外からの日光に照らされ、キラキラと輝く天使のよう。
「可愛いよなぁ……」
横顔しか誠也たちには見えないが、スッと通った鼻筋と線の細いシルエット、ふんわりとカールした髪が可愛い美少女である。
垂れ目の右目に黒子があり色気を誘う。
「笑うと、ふふって花が開くみたいでめちゃくちゃ可愛いんだよな。何回かしか話したことないけど……」
まさしく高嶺の花。学年主席という情報と、あの可憐な佇まいから大学内では知らない人はいない有名人だ。噂によると何人か声をかけて轟沈しているのだと聞く。放課後にお茶に誘ってもいつも断られてしまうのだという。

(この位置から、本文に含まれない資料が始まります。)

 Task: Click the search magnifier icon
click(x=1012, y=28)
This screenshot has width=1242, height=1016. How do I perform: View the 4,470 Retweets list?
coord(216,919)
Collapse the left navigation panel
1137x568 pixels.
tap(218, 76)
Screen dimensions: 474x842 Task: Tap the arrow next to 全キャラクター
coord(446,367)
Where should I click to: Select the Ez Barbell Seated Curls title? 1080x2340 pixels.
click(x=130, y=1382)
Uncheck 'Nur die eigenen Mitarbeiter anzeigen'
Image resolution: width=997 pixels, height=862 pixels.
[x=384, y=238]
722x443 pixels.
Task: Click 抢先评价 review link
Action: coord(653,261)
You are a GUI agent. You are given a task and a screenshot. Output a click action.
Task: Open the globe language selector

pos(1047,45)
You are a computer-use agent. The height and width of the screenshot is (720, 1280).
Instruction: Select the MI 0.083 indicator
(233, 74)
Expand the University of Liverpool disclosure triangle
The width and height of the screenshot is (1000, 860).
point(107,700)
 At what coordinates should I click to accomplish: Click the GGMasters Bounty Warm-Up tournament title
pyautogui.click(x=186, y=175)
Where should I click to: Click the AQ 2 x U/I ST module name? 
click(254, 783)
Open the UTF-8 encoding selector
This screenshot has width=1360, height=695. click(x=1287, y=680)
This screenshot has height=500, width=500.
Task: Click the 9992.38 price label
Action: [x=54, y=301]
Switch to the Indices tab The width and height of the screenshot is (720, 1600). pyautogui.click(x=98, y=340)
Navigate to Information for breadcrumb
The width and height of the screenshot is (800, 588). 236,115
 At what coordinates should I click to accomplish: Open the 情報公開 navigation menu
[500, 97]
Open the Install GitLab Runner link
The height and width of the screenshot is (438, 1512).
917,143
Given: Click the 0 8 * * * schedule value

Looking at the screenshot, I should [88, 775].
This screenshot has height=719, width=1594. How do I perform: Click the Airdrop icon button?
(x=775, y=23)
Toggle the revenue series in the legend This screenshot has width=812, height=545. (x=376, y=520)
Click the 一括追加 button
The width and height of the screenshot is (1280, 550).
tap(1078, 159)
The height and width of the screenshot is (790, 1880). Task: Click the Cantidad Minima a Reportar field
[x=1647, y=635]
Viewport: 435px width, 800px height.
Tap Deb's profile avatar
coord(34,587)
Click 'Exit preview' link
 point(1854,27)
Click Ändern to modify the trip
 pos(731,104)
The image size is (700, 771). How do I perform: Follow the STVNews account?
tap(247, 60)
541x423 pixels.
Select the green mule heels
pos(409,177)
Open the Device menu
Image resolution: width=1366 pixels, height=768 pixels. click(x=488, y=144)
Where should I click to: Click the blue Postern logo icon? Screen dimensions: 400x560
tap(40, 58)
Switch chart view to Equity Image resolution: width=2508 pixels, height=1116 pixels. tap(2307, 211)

あの可愛さだ、芸能活動をしていると噂されても納得できる。
大和が言うように『モデルをしているのではないか』という噂はその中の一つだった。
「あ」
目が合った、気がした。
「……誠也」
「ん……え?」
「今、榊さんに微笑まれた! こっち見てたよ、誠也!」
なんだ今のは。大和はよっしゃとガッツポーズをして、俺の肩を揺さぶる。いいや、なにか違う。
微笑み、いや……。
手の中でスマートフォンが震えた。
『参加メンバーは決めましたか?』
ゲームのタイムメリットは近づく。
どんどん溶けていくアイスのように時間は待ってくれない。このゲームは嘘じゃない。本物だ。ならば覚悟を決めなければならない。
それに、このゲームはまだなにかを隠している。
死にたくない、まだ死にたくはない。
なら、俺はどんな手段を使ってでも生きてやる。
――そのために、生贄を選ぶのだ。